No patch necessary."

It worked fine. The newest renewed cert is now issued by the new "ACME Client" instead of "Let's Encrypt".
BUT: Services -> HAProxy -> Maintenance -> SSL Certificates STILL doesn't show any cert!
So I checked the HAproxy public service, and noticed that "Certificate" and "Default certificate" were empty now (as others have already warned).
So in both fields I selected the new "mail1.EXAMPLE.de (ACME Client)" cert, and clicked 'save' and then 'apply'.
BUT: Services -> HAProxy -> Maintenance -> SSL Certificates STILL doesn't show any cert!
So I stopped and started the HAproxy service from the Dashboard.
BUT: Services -> HAProxy -> Maintenance -> SSL Certificates STILL doesn't show any cert!
However, I noticed that external clients (such as my iPhones E-Mail app) can connect again without SSL error!

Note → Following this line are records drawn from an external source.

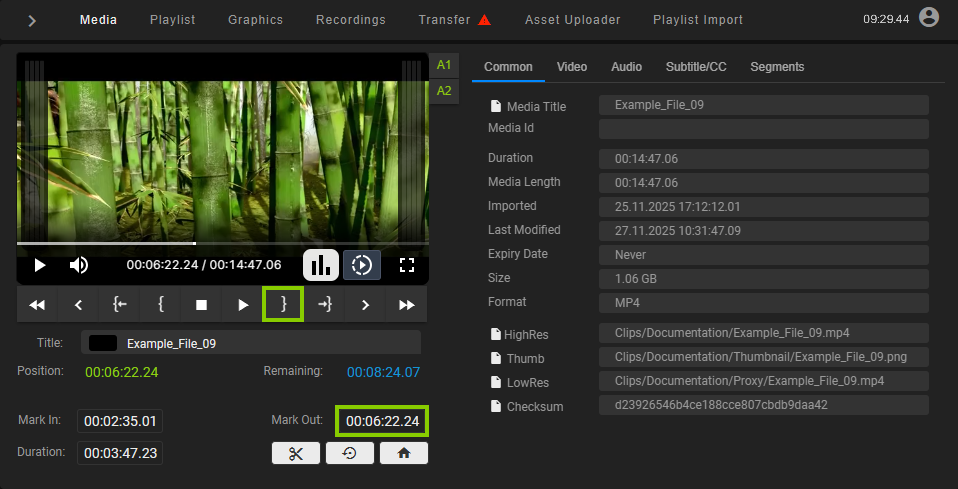Image resolution: width=958 pixels, height=489 pixels.
Task: Toggle the A2 audio channel
Action: 444,91
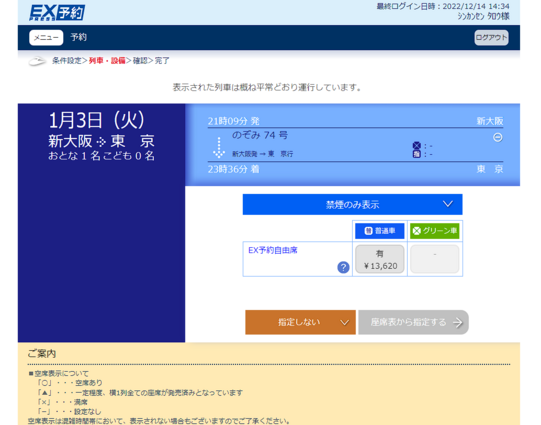Screen dimensions: 541x425
Task: Click the ログアウト button
Action: [x=491, y=38]
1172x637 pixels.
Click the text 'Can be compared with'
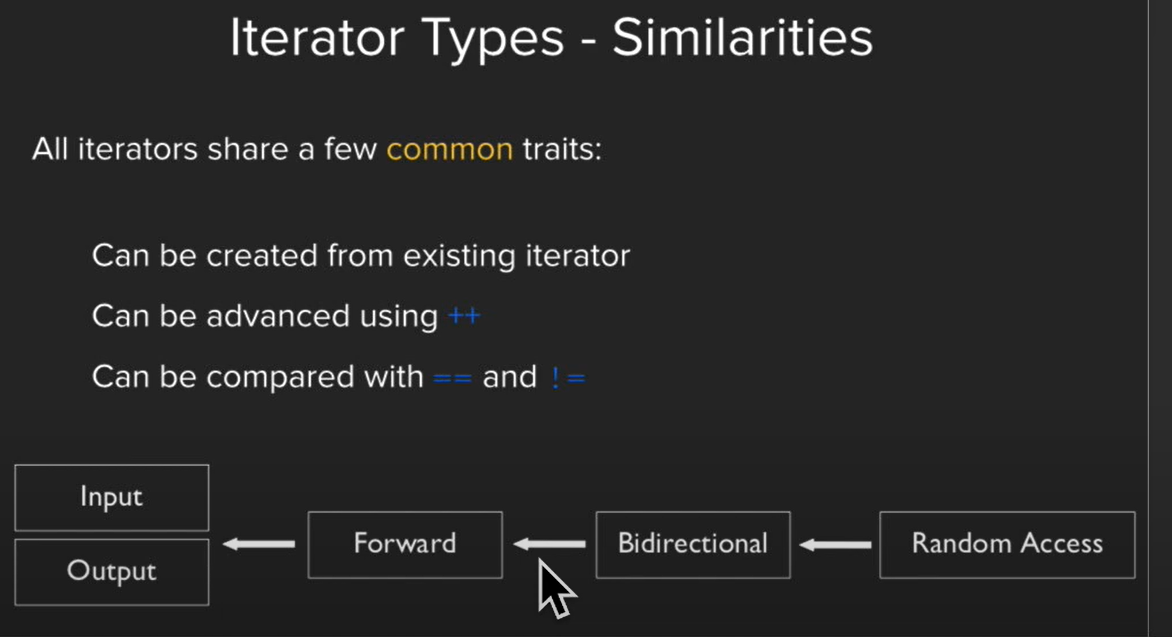[x=257, y=378]
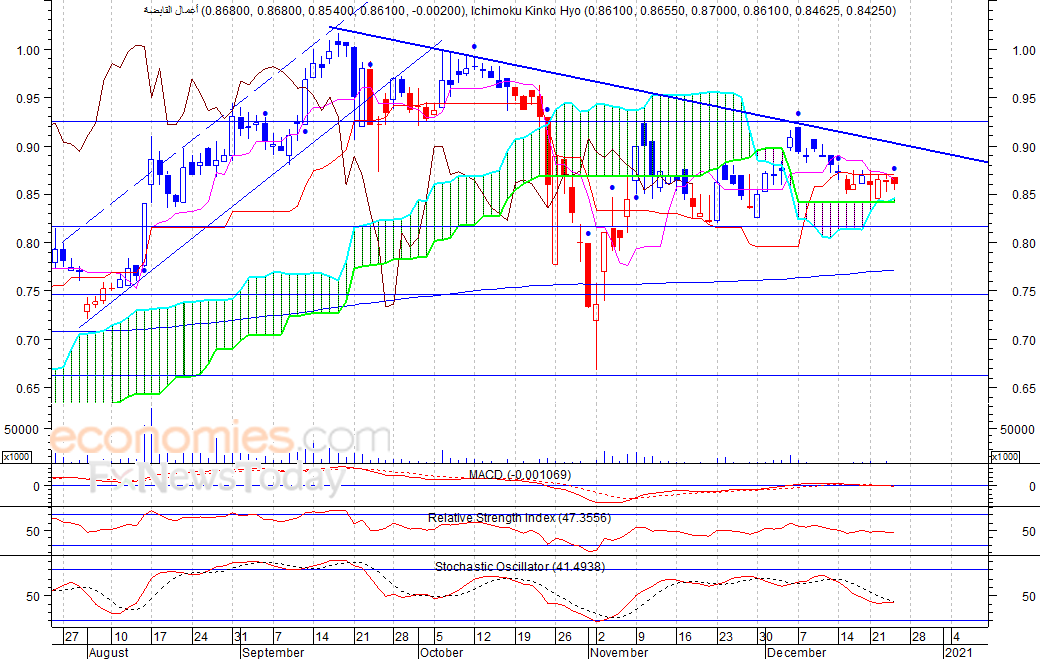
Task: Click the left x1000 volume scale box
Action: 15,456
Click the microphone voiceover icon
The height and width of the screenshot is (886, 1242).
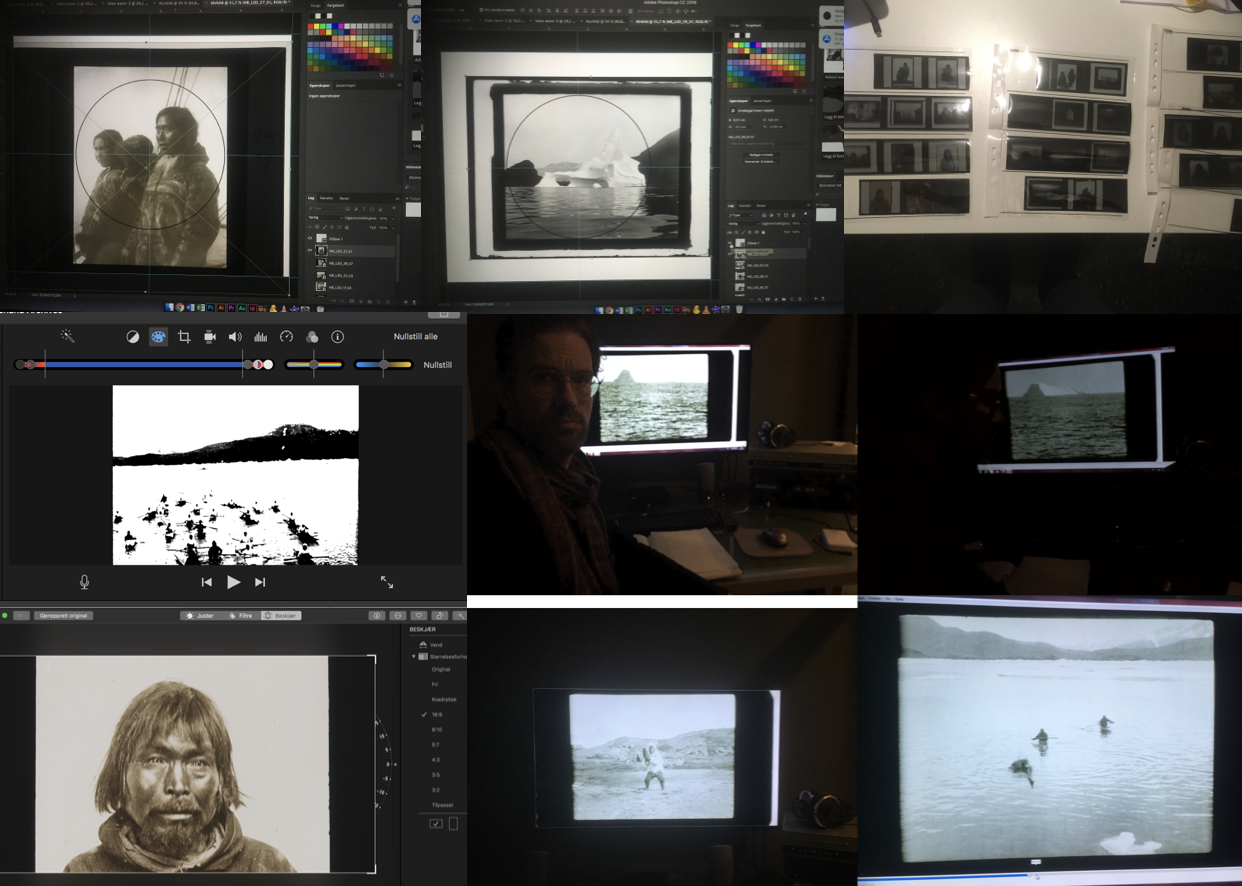point(85,582)
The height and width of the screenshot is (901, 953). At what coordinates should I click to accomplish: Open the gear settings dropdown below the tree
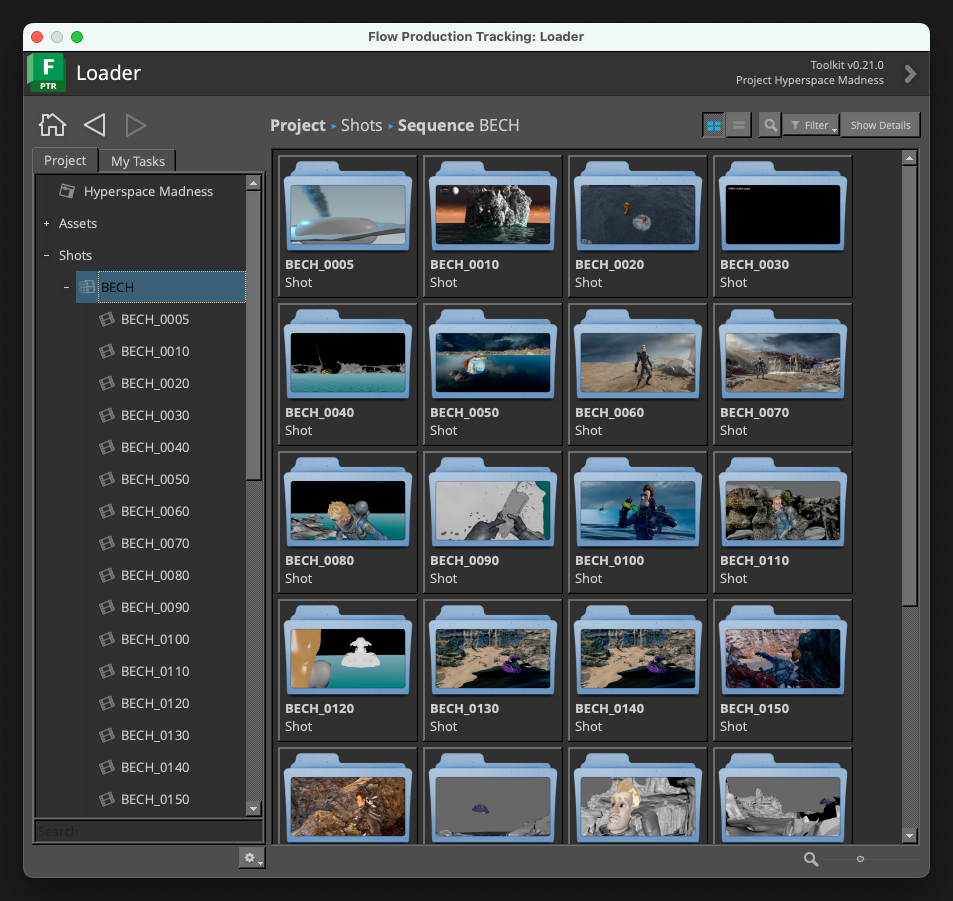tap(251, 858)

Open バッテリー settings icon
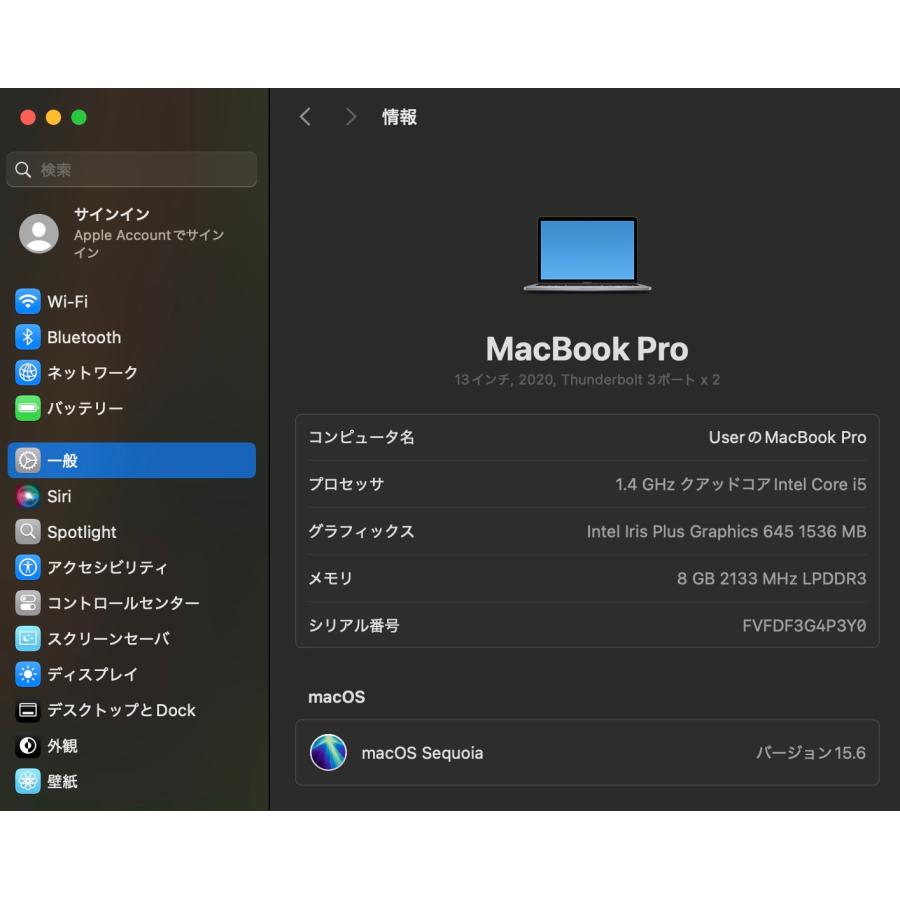point(26,408)
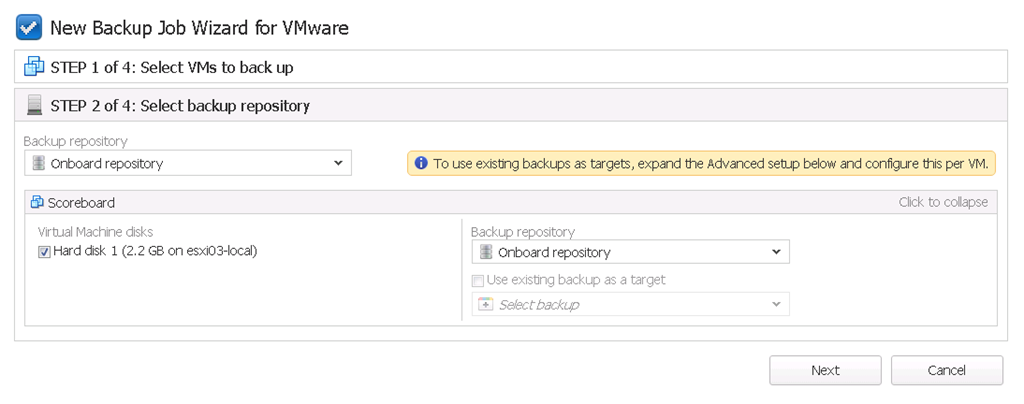Click the repository server icon at Step 2
Screen dimensions: 1024x404
coord(35,105)
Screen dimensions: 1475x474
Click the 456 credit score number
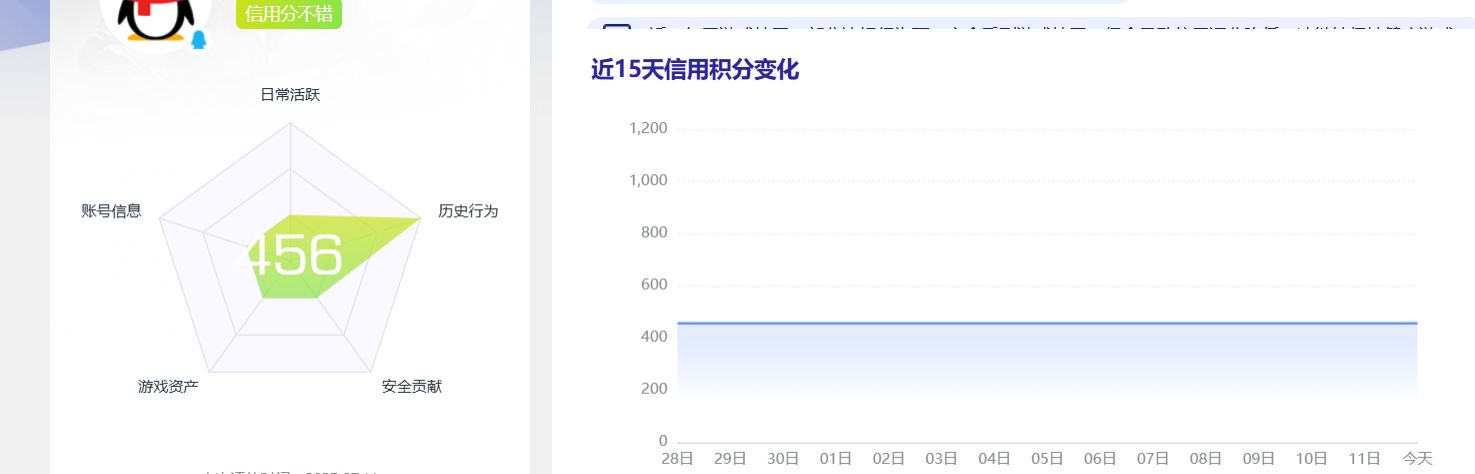click(x=296, y=256)
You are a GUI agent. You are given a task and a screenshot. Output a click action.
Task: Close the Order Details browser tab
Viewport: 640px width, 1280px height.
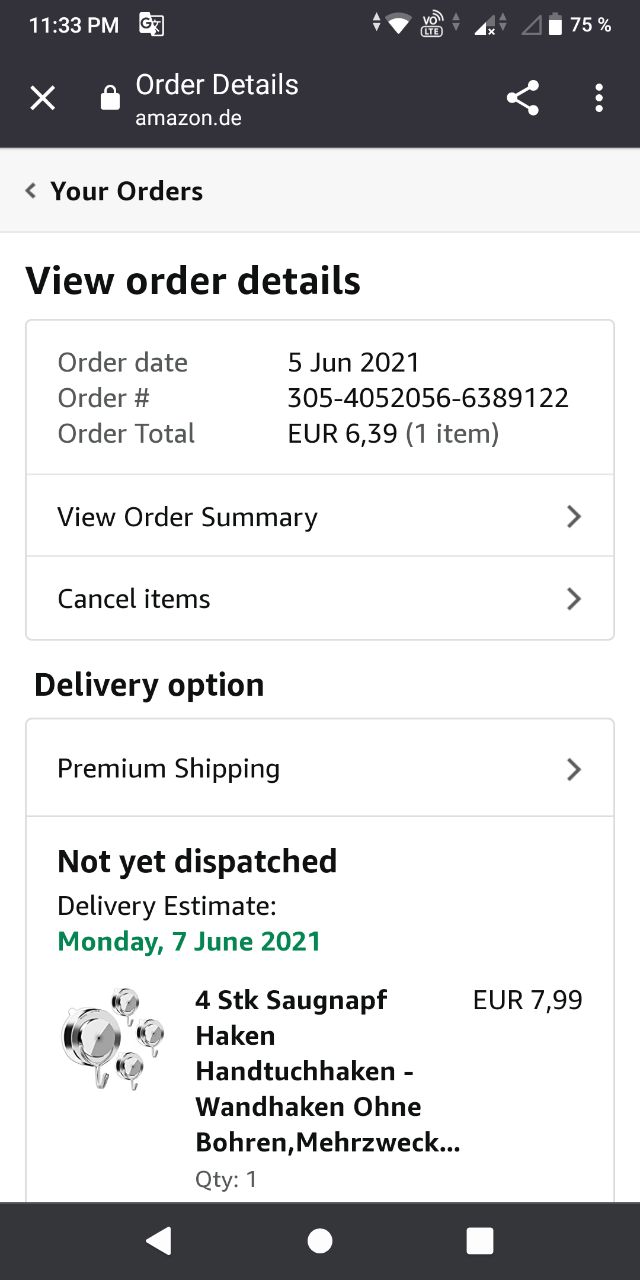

Problem solved! Except for the Web GUI...

[5k7m4n]

Didn't work form me. I got ERR_CERT_DATE_INVALID after following your instructions.

[stesoell]

Didn't work form me. I got ERR_CERT_DATE_INVALID after following your instructions.

Check HAProxy settings - Public Service - HTTPS in (or similiar). Do you have selected a SSL offloading certificate (ACME)?